Un conseil de déontologie journalistique en projet pour la fin d'année

Cette instance, indépendante de l'État et sans pouvoir de sanction, pourrait voir le jour avant la fin de l'année 2019 sur le modèle de conseils de presse qui existent déjà dans d'autres pays (Belgique, Royaume-Uni, Canada...). Elle vise à répondre à la crise de confiance du public envers les médias, aggravée par la diffusion de fausses informations sur internet. "Une telle instance existe déjà chez un certain nombre de nos voisins européens", avait déclaré le ministre de la Culture Franck Riester en mars aux assises du journalisme de Tours, "elle est recommandée par des organisations internationales comme l'Unesco et l'OSCE, et nos compatriotes sont majoritairement pour", avait fait valoir le ministre, citant un sondage réalisé par Viavoice montrant que 74% sont favorable à un conseil de la presse. 
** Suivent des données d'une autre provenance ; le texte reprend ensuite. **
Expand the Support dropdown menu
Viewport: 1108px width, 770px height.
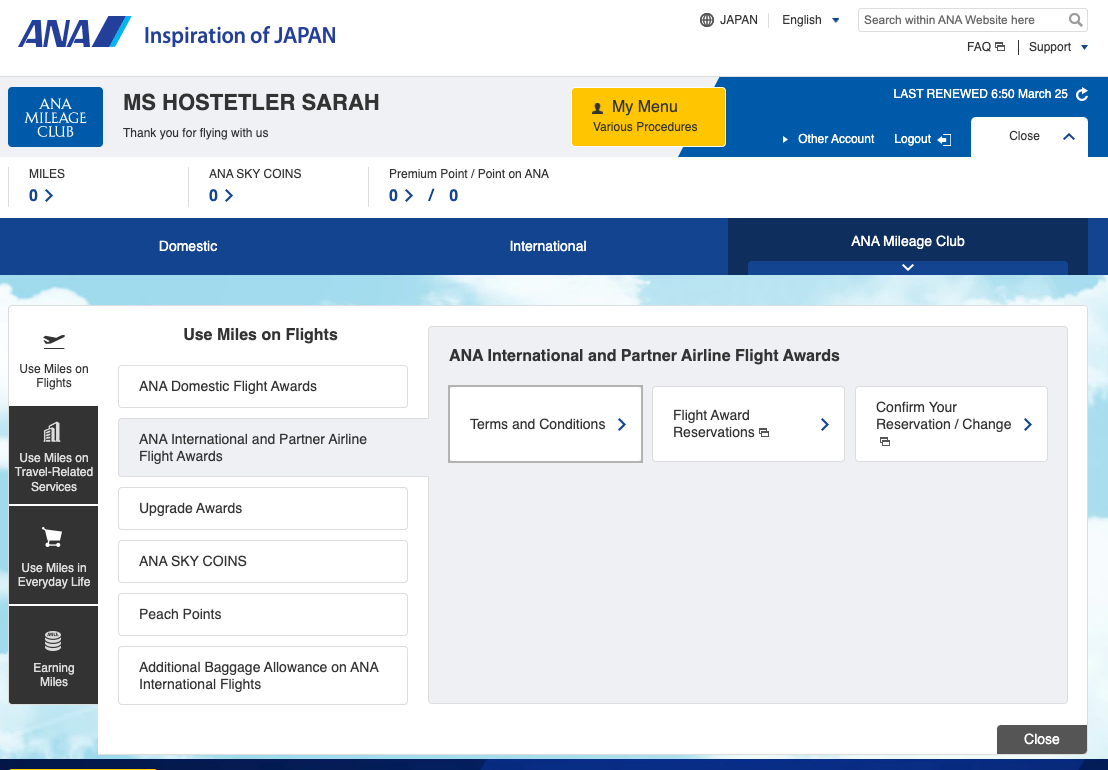(1057, 47)
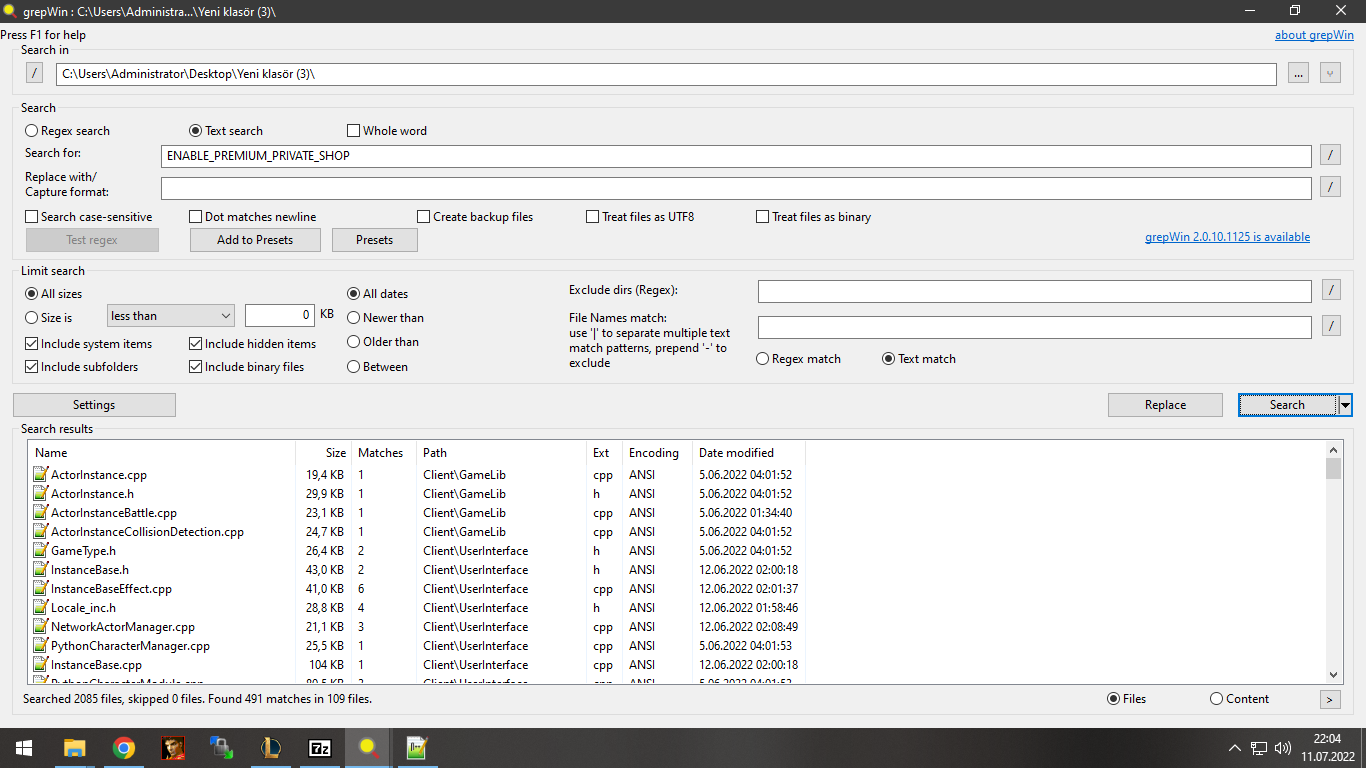Sort results by the Date modified column
This screenshot has width=1366, height=768.
pyautogui.click(x=736, y=453)
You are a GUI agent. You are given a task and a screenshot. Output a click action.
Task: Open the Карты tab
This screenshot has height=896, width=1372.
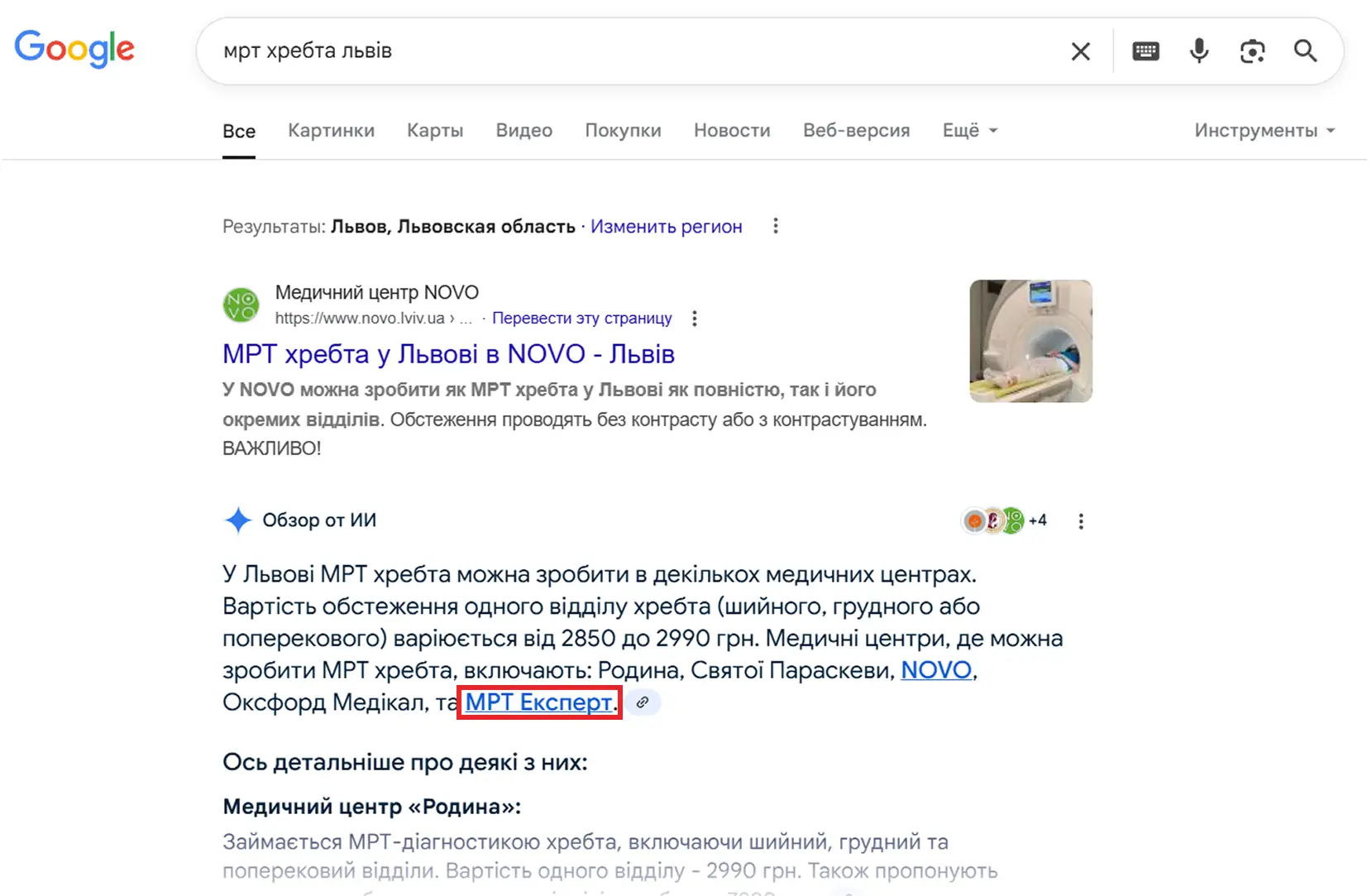[x=435, y=131]
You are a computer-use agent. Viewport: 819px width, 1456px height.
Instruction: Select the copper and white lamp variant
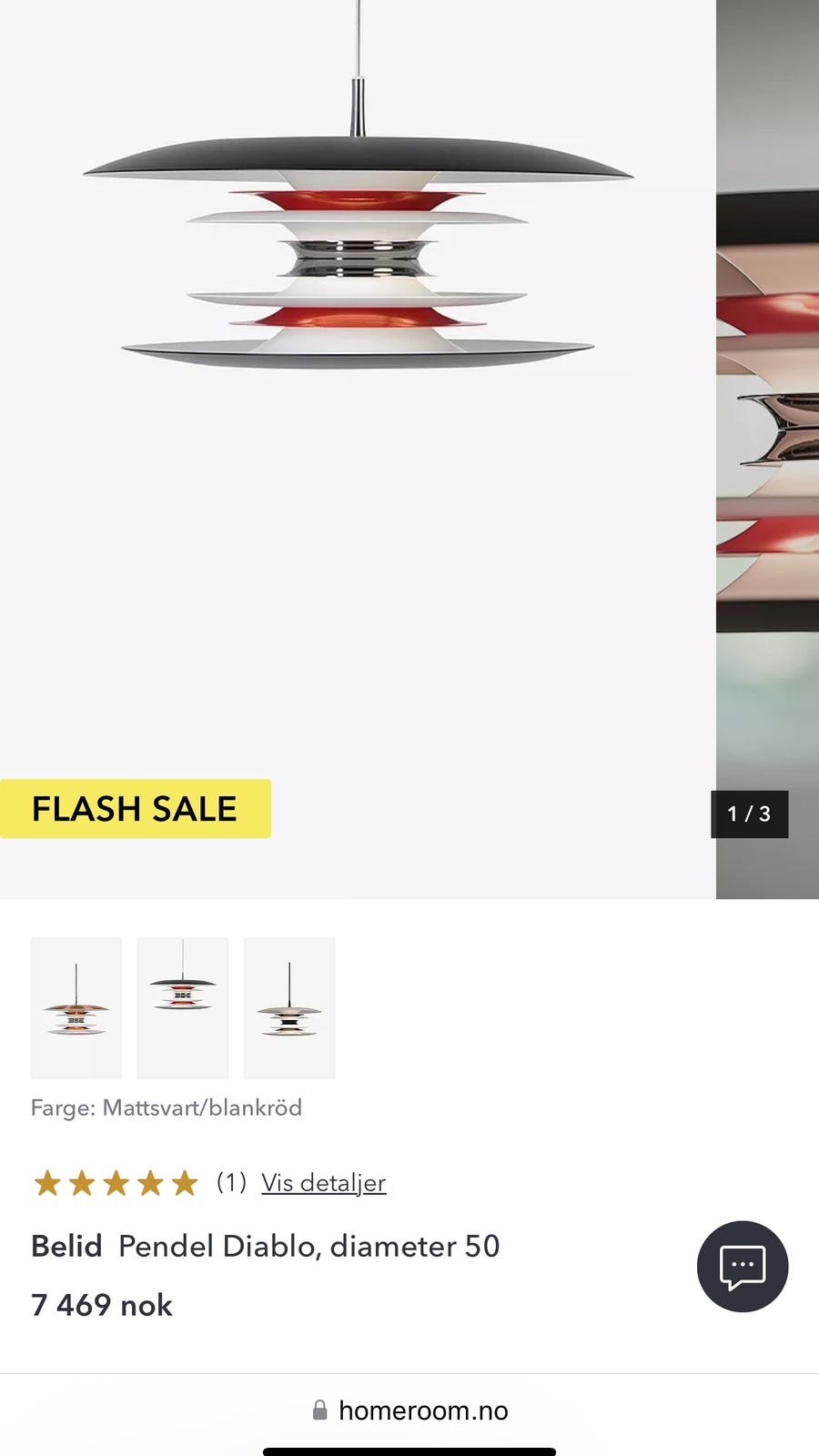tap(76, 1008)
Cette nouvelle instance de médiation est censée offrir un nouveau recours au public, en plus de la justice qui intervient dans les cas d'injures ou de diffamation. Plusieurs médias y travaillent aux côtés de l'ODI ( Observatoire de la déontologie de l'information) présidé par l'historien Patrick Eveno, très en colère après les premières déclarations de Cédric O : 

Je ne sais pas si c'est de l'incompétence, de l'inconscience ou de la provocation, mais [Cédric O] parle d'un conseil qui aurait des capacités de sanction, qui sont absolument inadmissibles. Ce n'est pas du tout ce que veut faire le groupe qui s'occupe de faire un conseil de déontologie journalistique. Nous, nous voulons que le public puisse saisir un conseil pour qu'on lui dise s'il y a eu des dérives [déontologiques], s'il y a eu des problèmes. Mais c'est dans un dialogue, et c'est surtout pas dans un système d'interdictions et de censure. Si on considère que le pape est maltraité dans Charlie Hebdo ou au contraire qu'il est trop bien traité dans La Croix, ce n'est pas un problème [déontologique], c'est une ligne éditoriale. Un choix éditorial doit rester complètement libre parce qu'on est dans une société démocratique où le droit à l'information prime avant tout.          
Patrick Eveno, historien des médias et président de l'ODI (Observatoire de la déontologie de l'information) sur France Inter le 26 juin.